What this task involves — Among the lines below, return each one that contains the word "Gparted".

Supplied records —
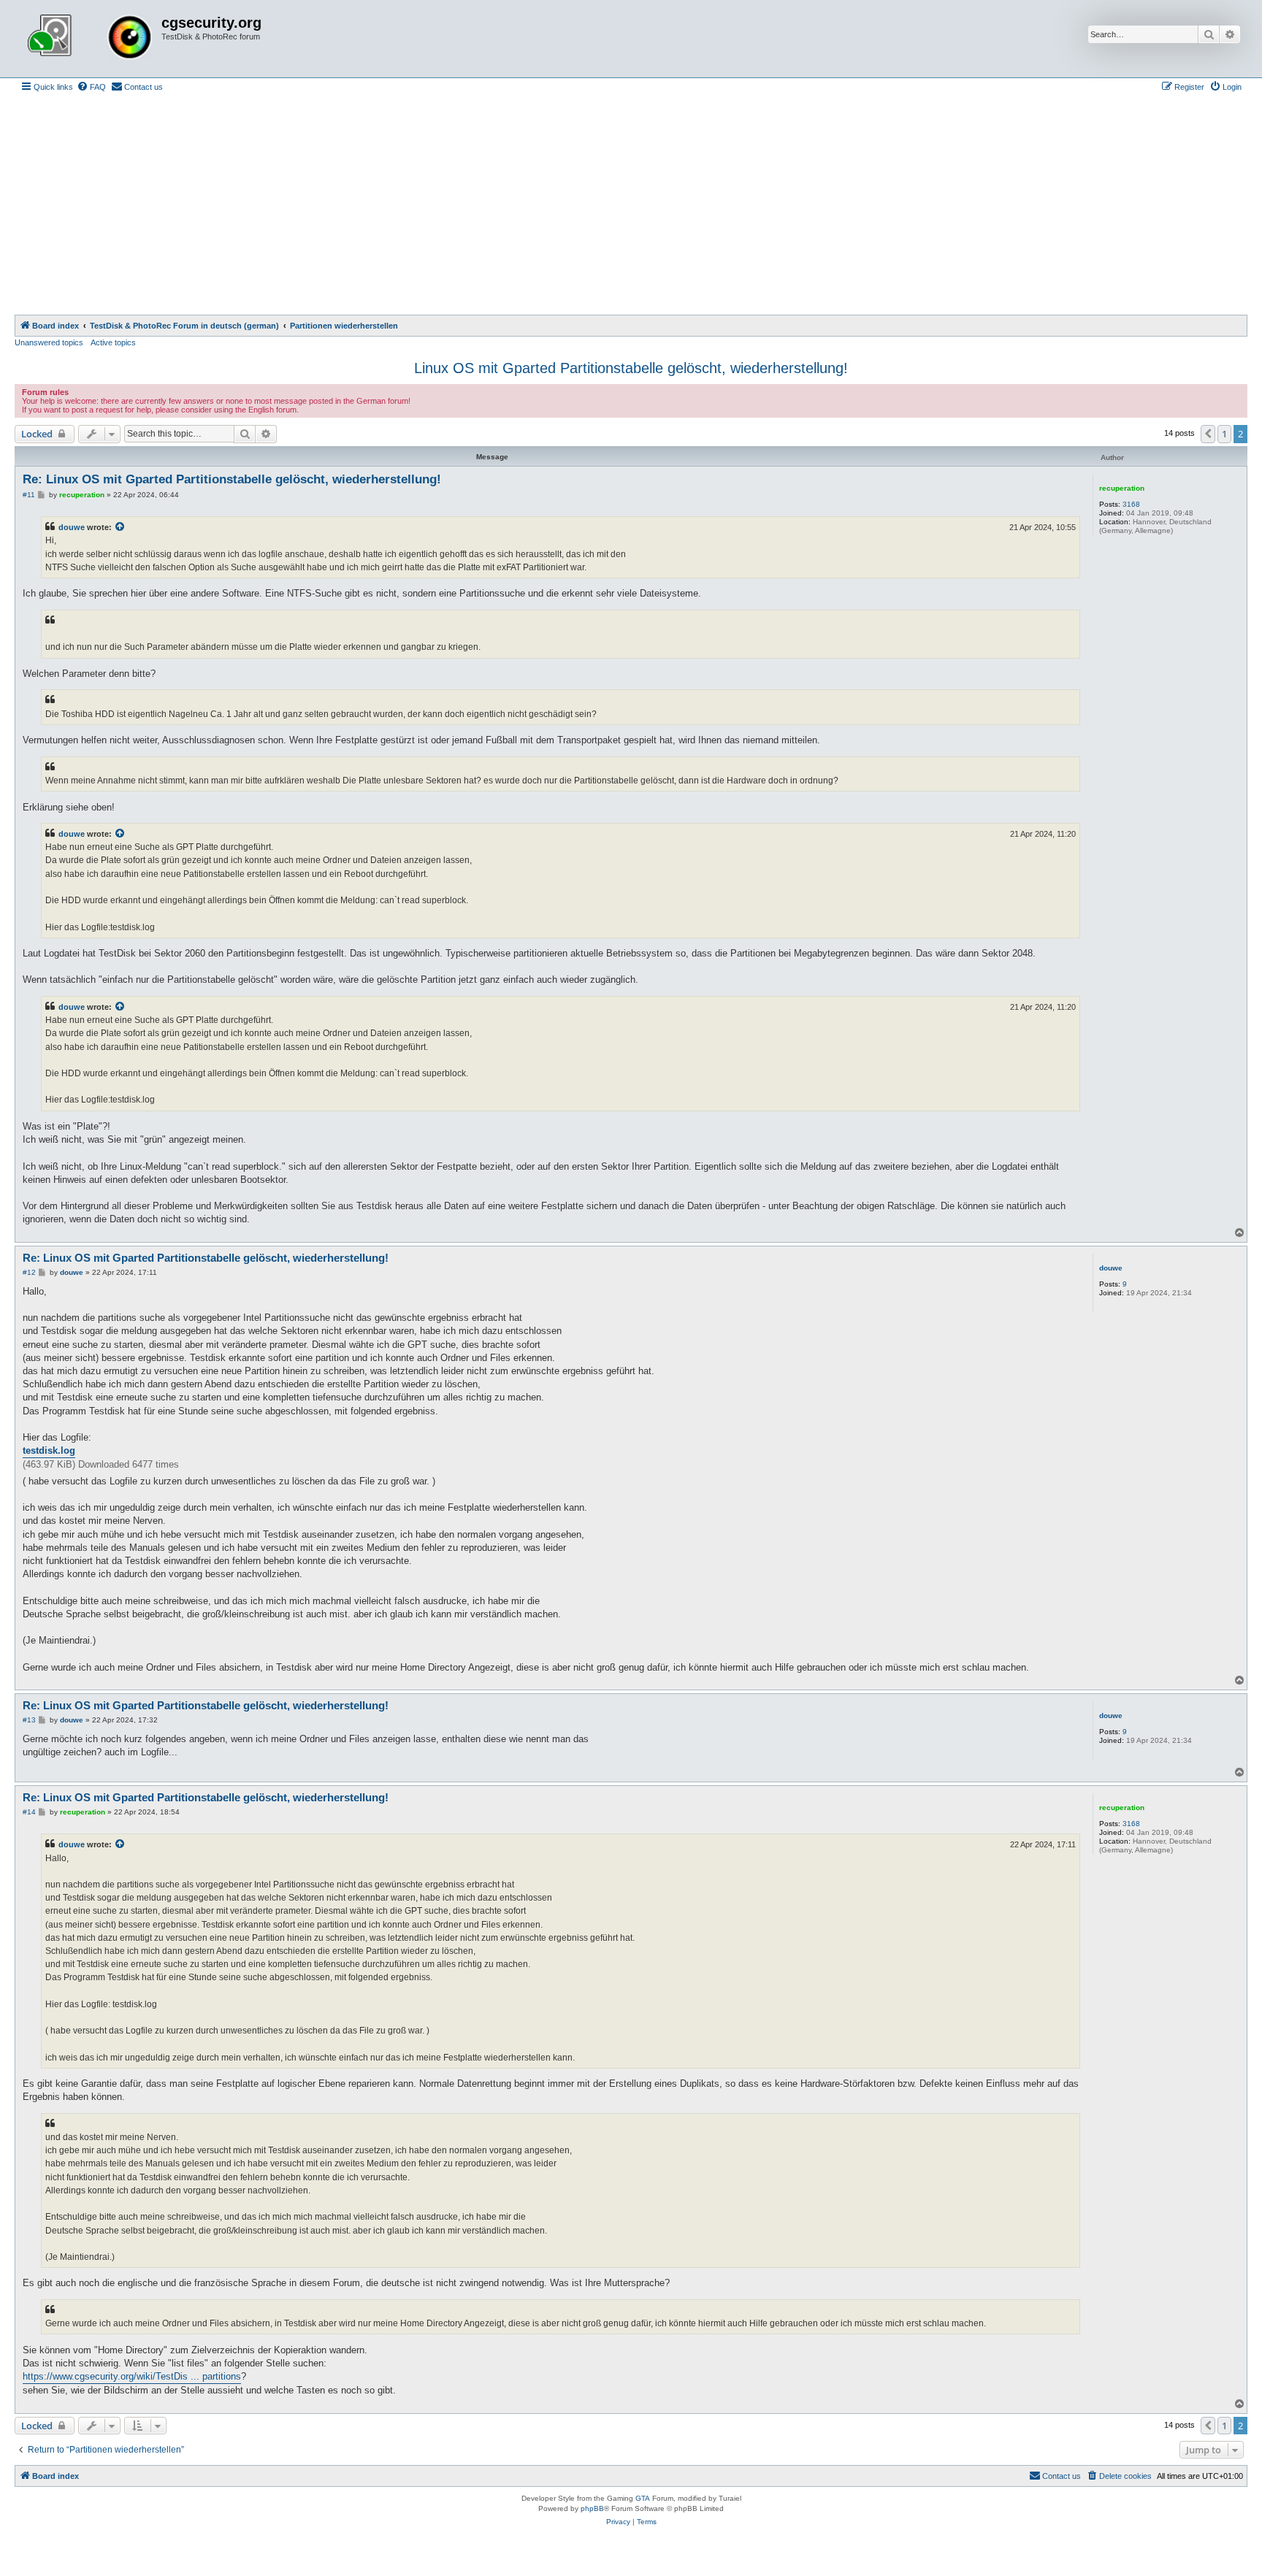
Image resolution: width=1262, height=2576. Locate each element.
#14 (29, 1812)
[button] (1208, 433)
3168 (1131, 504)
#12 (29, 1272)
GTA (642, 2498)
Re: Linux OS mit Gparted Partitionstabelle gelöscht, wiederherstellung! (232, 479)
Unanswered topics (49, 342)
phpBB (592, 2508)
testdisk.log (49, 1450)
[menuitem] (91, 87)
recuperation (1121, 488)
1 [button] (1224, 433)
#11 (29, 495)
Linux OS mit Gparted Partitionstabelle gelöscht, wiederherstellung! (631, 368)
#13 (29, 1720)
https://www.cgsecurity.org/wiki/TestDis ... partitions (132, 2376)
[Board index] (89, 39)
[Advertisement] (631, 205)
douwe (71, 527)
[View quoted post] (120, 527)
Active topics (113, 342)
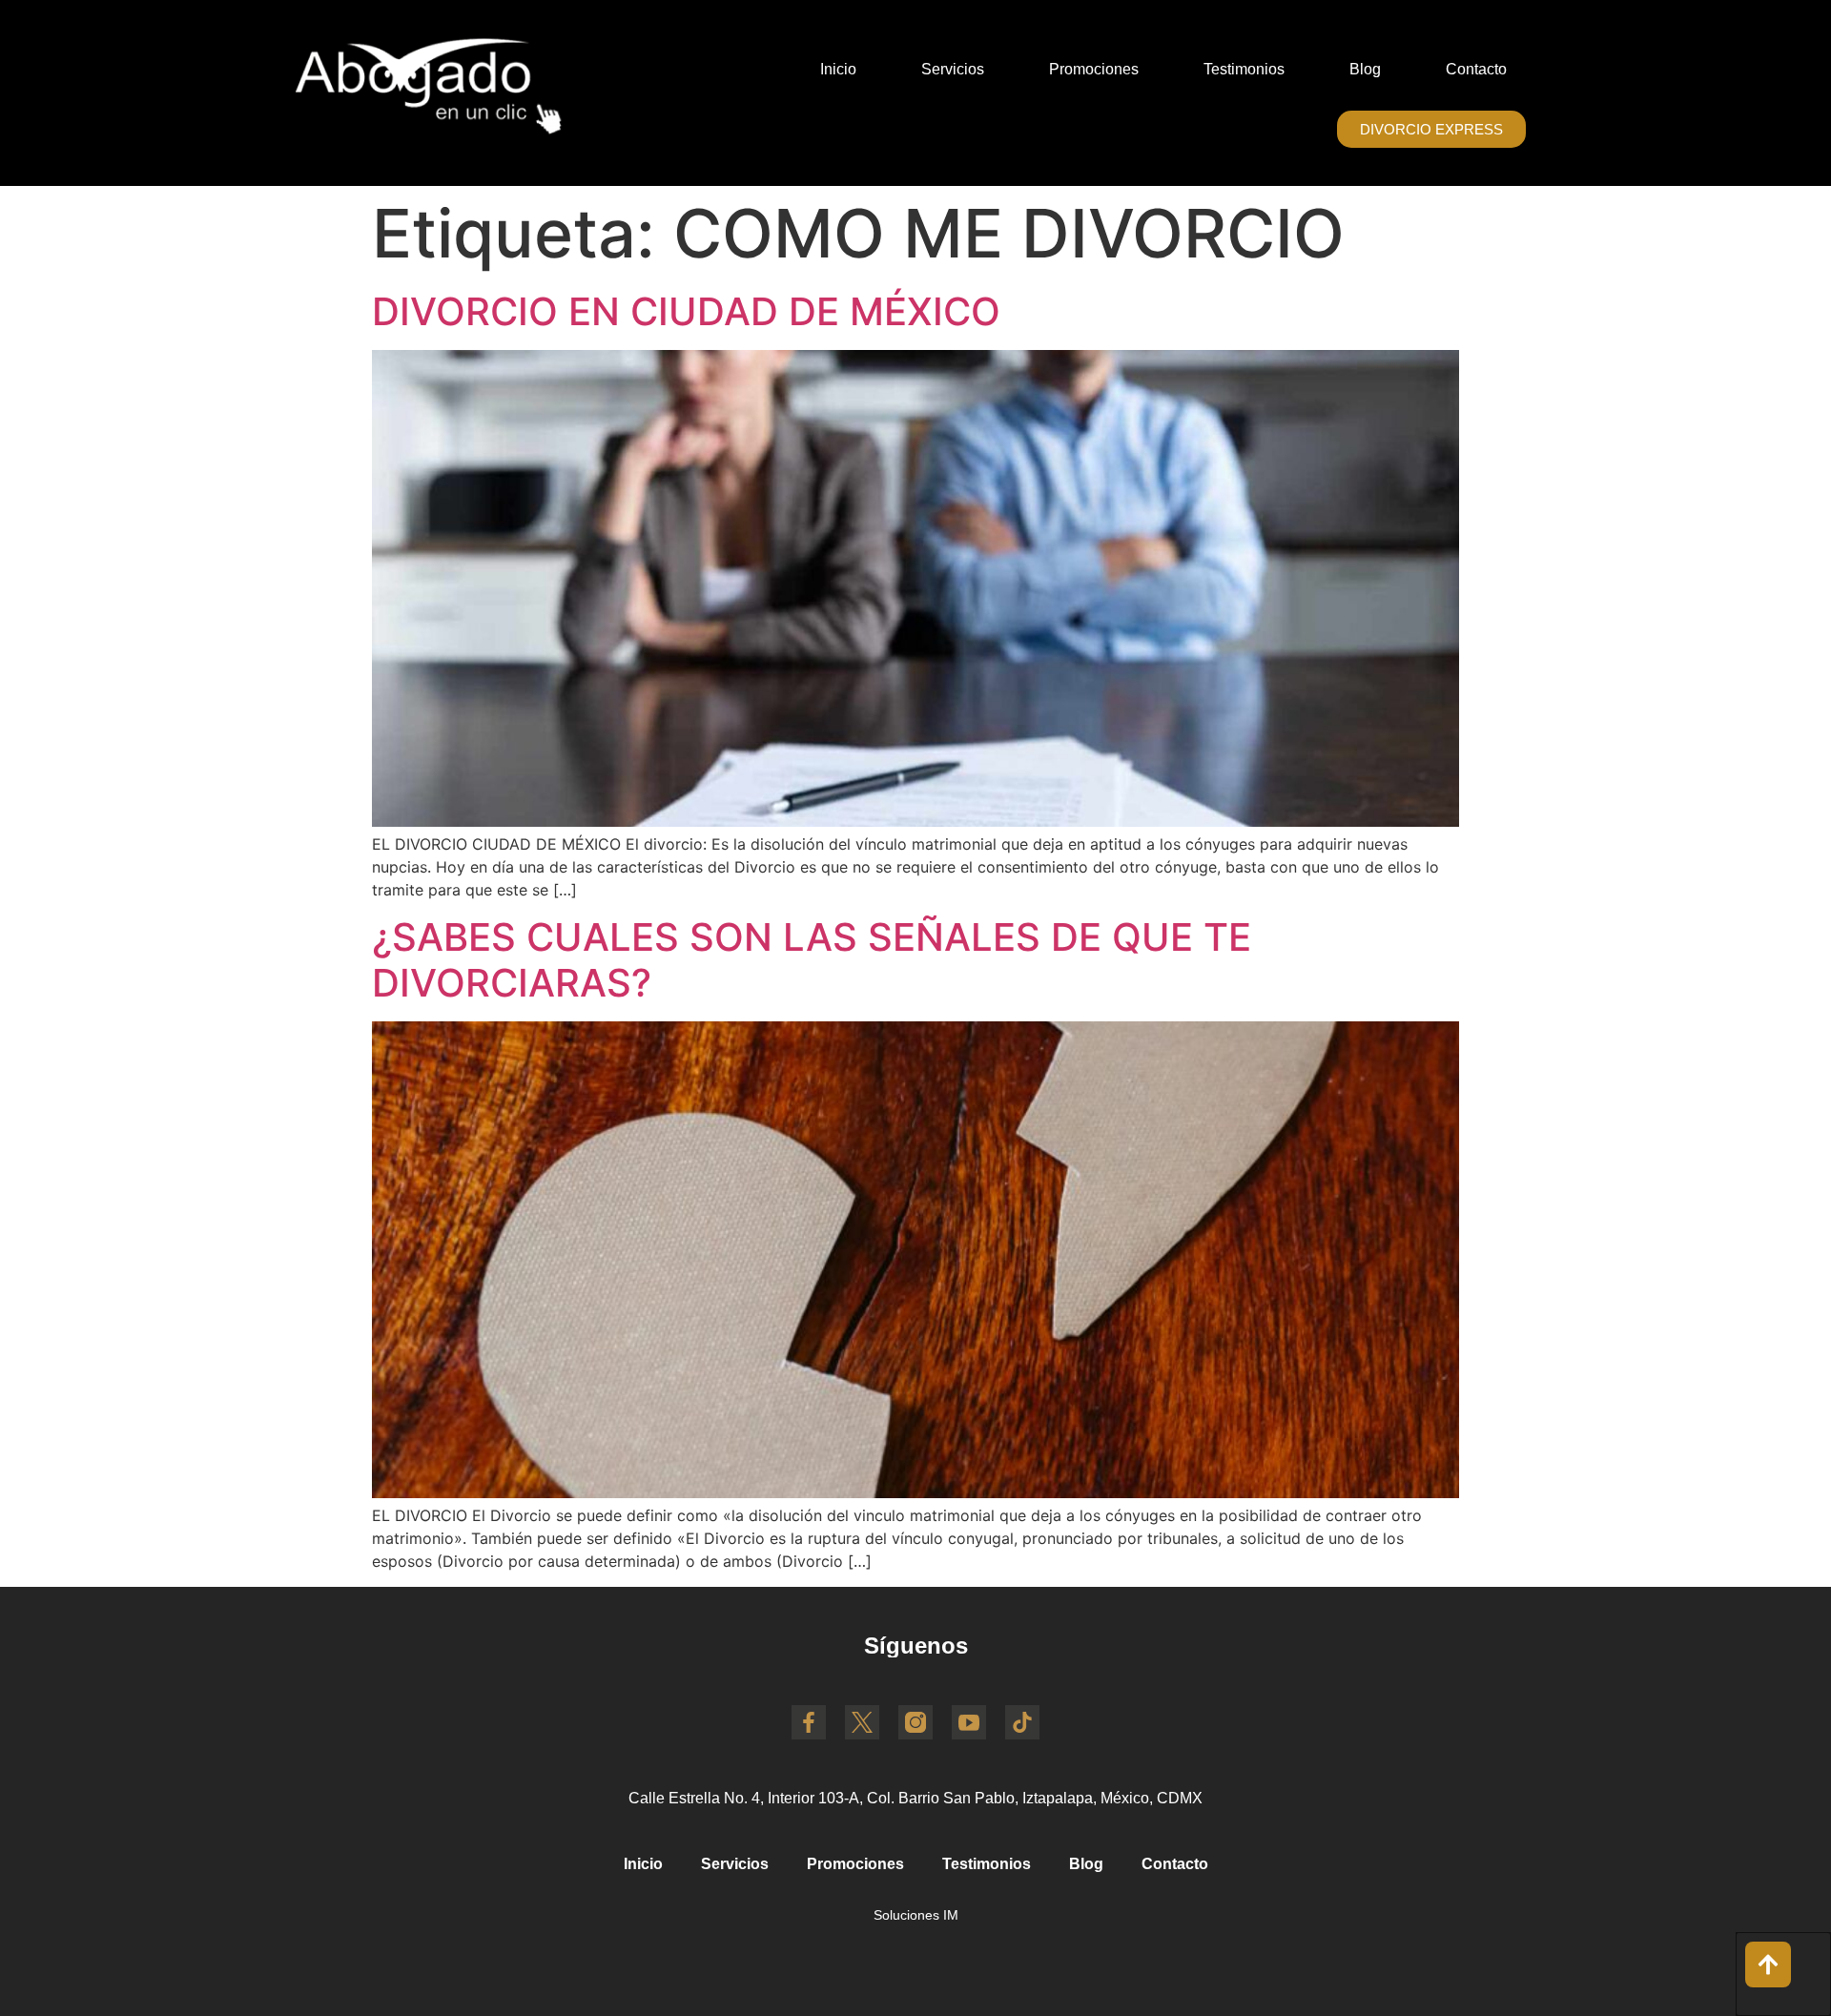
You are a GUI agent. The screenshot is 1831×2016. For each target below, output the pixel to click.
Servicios (952, 69)
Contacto (1476, 69)
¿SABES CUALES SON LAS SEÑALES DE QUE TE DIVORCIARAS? (811, 960)
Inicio (838, 69)
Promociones (1094, 69)
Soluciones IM (916, 1915)
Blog (1365, 69)
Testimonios (1244, 69)
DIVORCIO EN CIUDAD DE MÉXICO (686, 311)
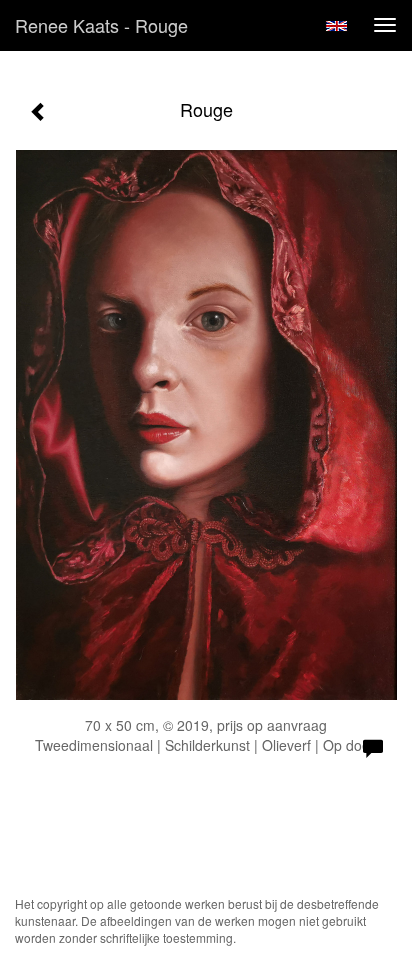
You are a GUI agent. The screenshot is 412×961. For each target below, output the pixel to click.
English (336, 26)
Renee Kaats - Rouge (101, 25)
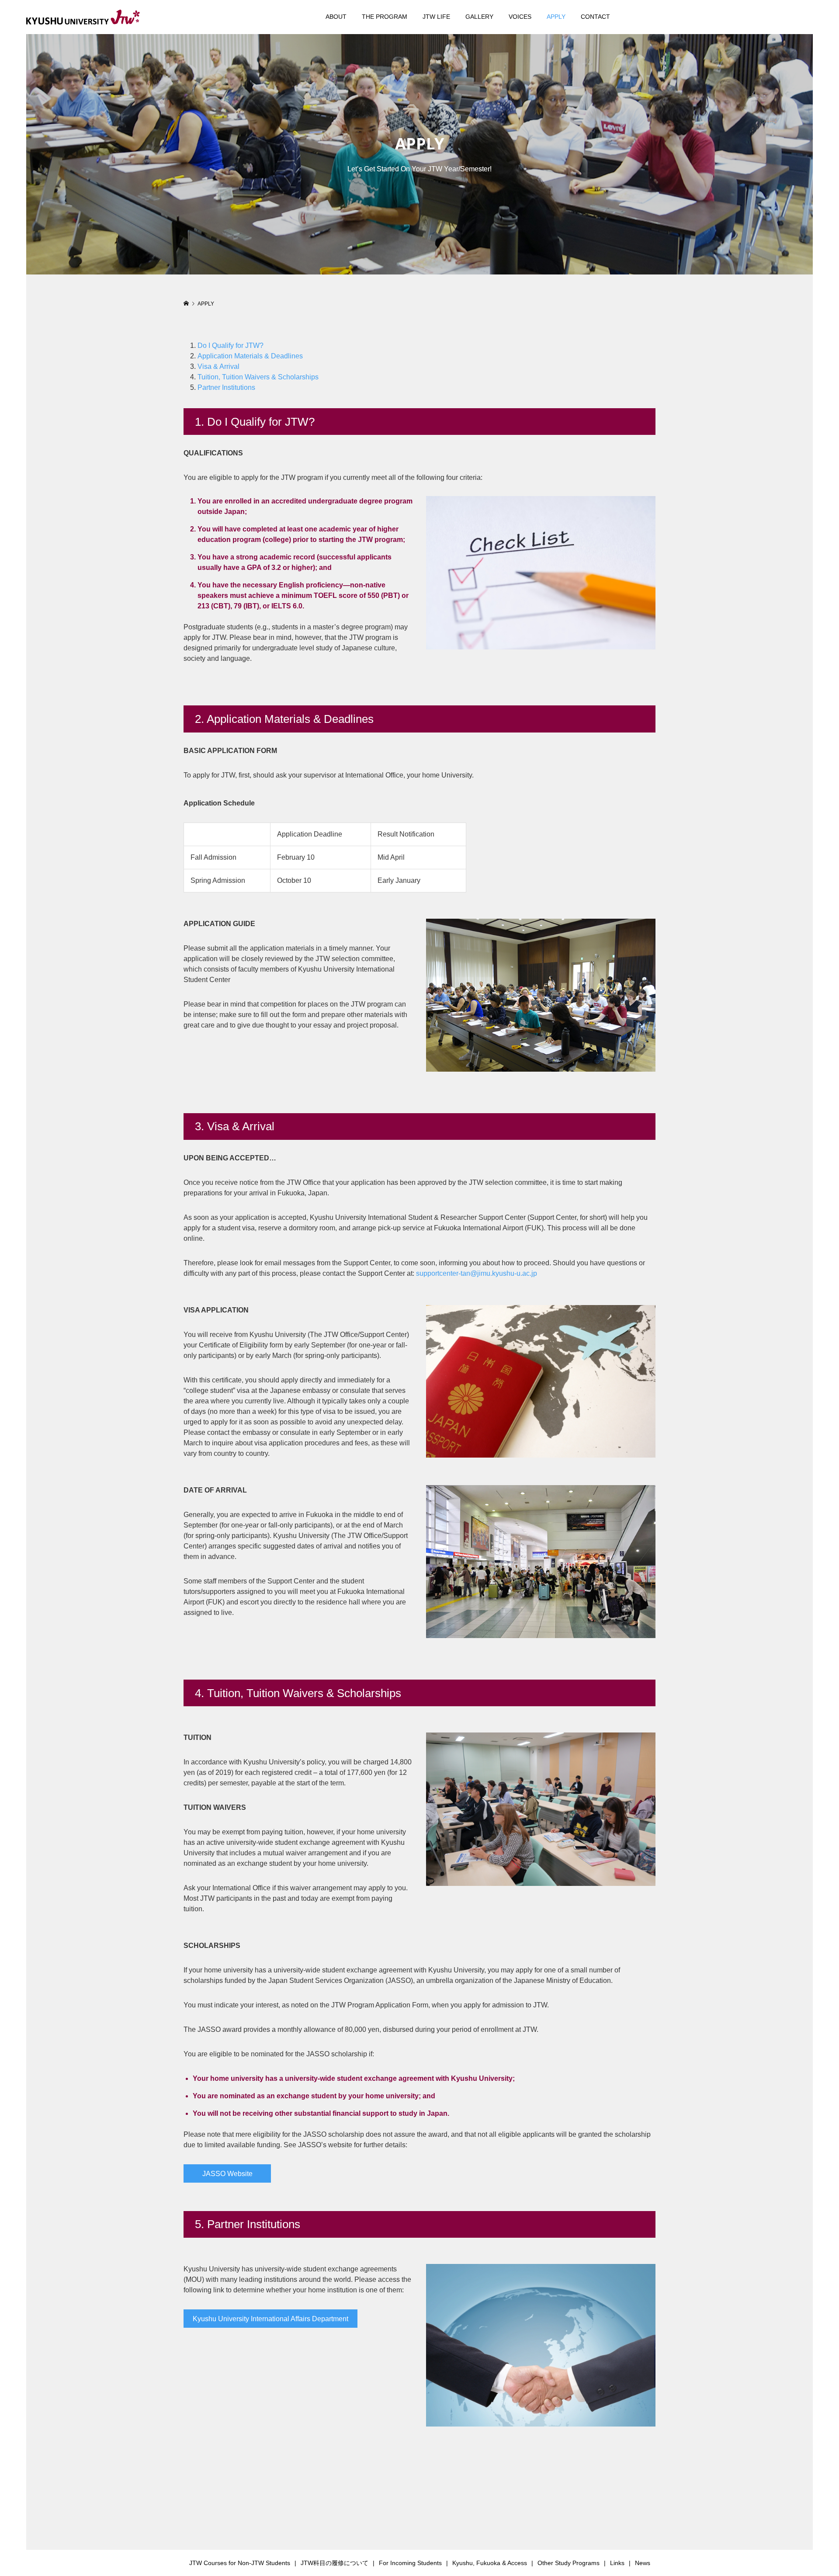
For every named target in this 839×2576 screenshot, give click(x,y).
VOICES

Exercise output —
Re: Linux OS mit Gparted Partitionstabelle gelöscht, wiederherstellung! (232, 479)
Linux OS mit Gparted Partitionstabelle gelöscht, wiederherstellung! (631, 368)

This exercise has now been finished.